■ **Instruction**: Report every line of the items below that contains the string "icon". Case counts.

Items about locating things on screens
^^^^

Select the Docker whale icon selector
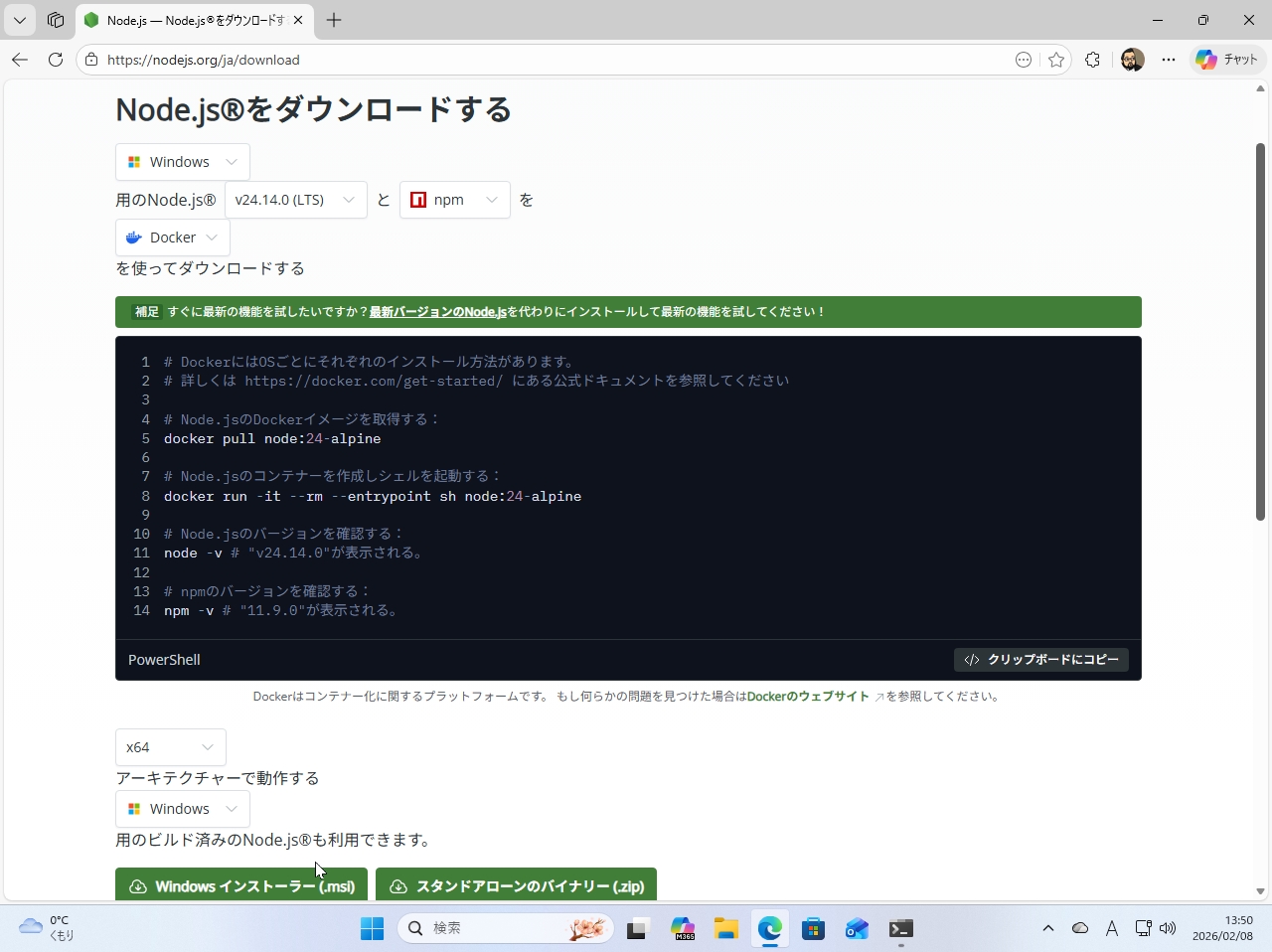 (133, 237)
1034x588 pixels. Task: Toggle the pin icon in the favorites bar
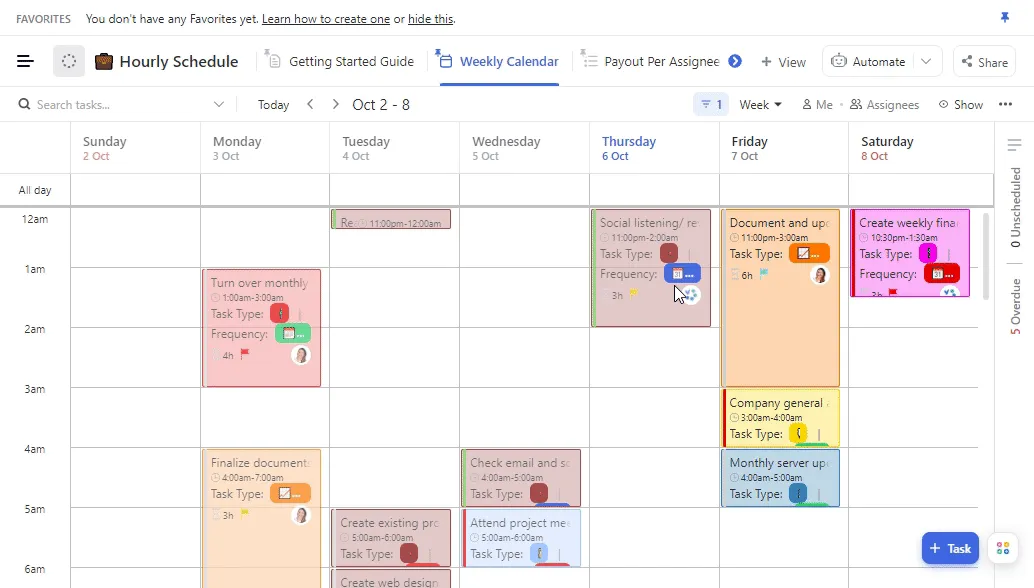point(1004,18)
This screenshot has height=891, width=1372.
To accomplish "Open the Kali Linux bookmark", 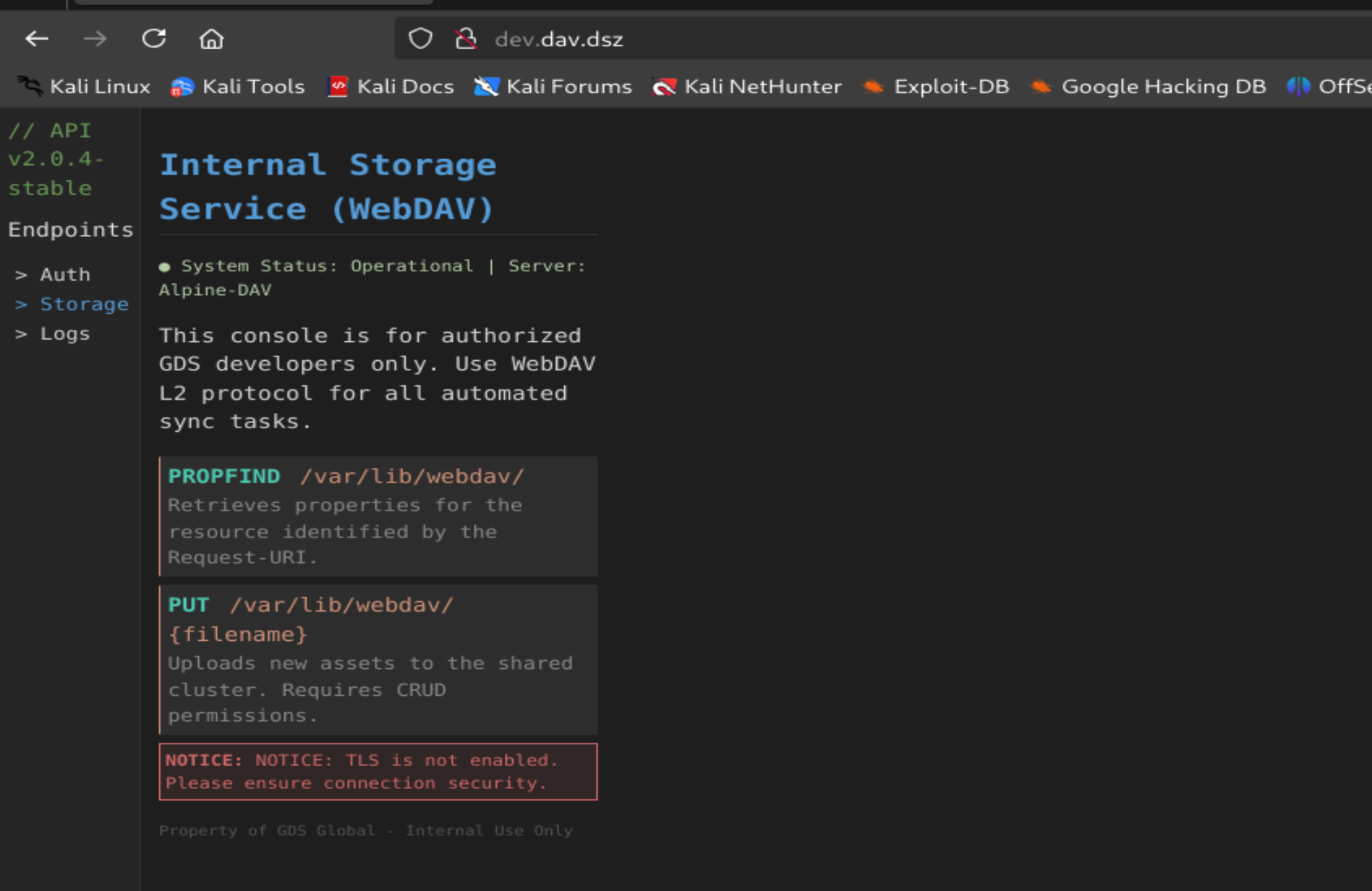I will (84, 87).
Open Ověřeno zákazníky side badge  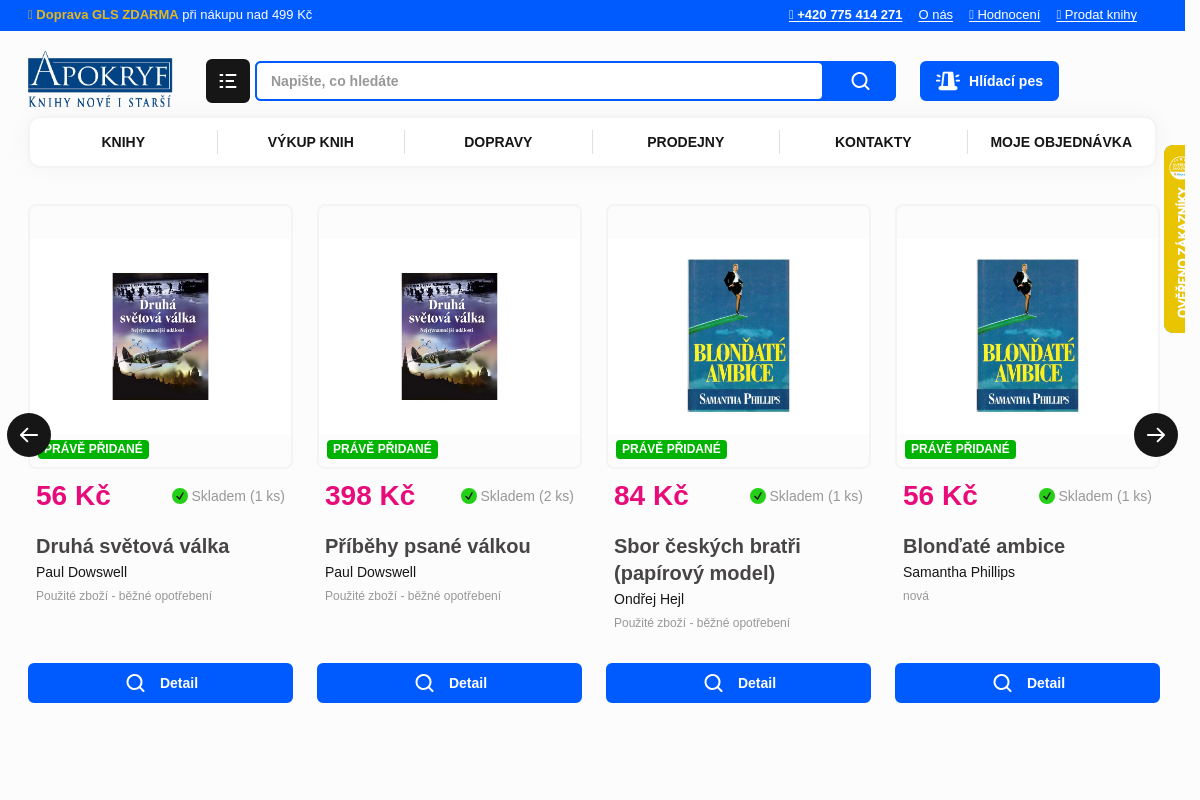pyautogui.click(x=1181, y=239)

^^^^

■ **Response below**:
Select the Docker whale icon selector
1034x588 pixels. Task: Toggle the pin icon in the favorites bar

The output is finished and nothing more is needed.